They should receive $10 billion this year

Jan 25, 2010 07:52 GMT  ·  By
Danish politician Connie Hedegaard hosted the UN Climate Change Conference in Copenhagen 2009
   Danish politician Connie Hedegaard hosted the UN Climate Change Conference in Copenhagen 2009

One of the only achievements of last December's UN Climate Summit, held in Copenhagen, was the promise that the developed world made to developing and poor countries. The terms of the agreement dictated that rich nations would provide about $30 billion in funding to the rest of the world, over a period of three years, to help them combat the effects of climate change and global warming. Now, a group of developing nations known as Basic (China, India, Brazil and South Africa) urges the developed world to make good on its word and make the $10 billion alloted for 2010 available as fast as possible.

The request was officially forwarded to the nations that pledged the money at a meeting the four states had in Delhi, India. Representatives from Basic said that the countries that promised to help fund the Third World needed to start distributing the money as soon as possible, “as proof of their commitment” to fighting climate change. The issue here is the non-binding nature of the Copenhagen agreement. This was a widely criticized part of it once the UN Summit was over. Nothing that was decided and agreed upon in the Danish capital is legally binding, which means that every government that pledged money for the international funds can backtrack whenever it feels like doing it.

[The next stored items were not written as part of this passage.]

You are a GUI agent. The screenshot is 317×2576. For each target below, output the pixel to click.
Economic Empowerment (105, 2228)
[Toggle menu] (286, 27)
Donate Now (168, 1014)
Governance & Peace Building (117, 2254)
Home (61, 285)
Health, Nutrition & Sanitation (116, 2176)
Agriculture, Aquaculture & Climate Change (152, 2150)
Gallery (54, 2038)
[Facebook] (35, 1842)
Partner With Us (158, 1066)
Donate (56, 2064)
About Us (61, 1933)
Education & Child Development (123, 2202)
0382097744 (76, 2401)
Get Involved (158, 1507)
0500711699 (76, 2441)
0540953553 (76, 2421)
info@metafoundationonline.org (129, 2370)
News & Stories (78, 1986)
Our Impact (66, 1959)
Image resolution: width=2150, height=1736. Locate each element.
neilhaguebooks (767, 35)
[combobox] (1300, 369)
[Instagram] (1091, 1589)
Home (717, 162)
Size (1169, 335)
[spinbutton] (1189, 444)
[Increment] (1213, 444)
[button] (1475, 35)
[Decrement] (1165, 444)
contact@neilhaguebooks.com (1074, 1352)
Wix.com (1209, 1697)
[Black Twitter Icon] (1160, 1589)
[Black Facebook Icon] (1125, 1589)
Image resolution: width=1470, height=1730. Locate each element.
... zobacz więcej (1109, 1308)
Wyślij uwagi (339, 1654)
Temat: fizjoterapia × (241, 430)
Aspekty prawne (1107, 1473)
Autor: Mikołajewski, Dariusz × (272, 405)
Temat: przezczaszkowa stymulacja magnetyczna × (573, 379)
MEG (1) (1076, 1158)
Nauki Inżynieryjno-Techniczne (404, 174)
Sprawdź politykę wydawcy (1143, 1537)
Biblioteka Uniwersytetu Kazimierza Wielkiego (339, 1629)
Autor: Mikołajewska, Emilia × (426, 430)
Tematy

Chinese officials said after the Delhi conference that the first round of money should go to the least developed nations of the world, those in Africa, and also to small island states. The second category is the most likely to experience the full, devastating effects of a global rise in sea levels, brought forth by global warming. Already, many of these states are saying that they are losing territory to rising waters at a very fast pace, so they need to start mitigating these events as fast as possible. This was one of the main reasons why the fund was created in the first place, the BBC News reports.

This week marks a very important stage of the Copenhagen agreement, in the sense that it represents the deadline nations must respect in sending the UN figures of how much greenhouse emissions they will save over the coming years. But none of their pledges will be legally binding, which means that they can pull out of them as soon as they want to. Yvo de Boer, the executive secretary of the UN Framework Convention on Climate Change, said that the deadline was “soft,” and that nations meeting in Copenhagen failed to achieve the international agreement required to make a considerable impact on global warming and climate change. The next UN Summit on Climate Change will he held this December, in Mexico.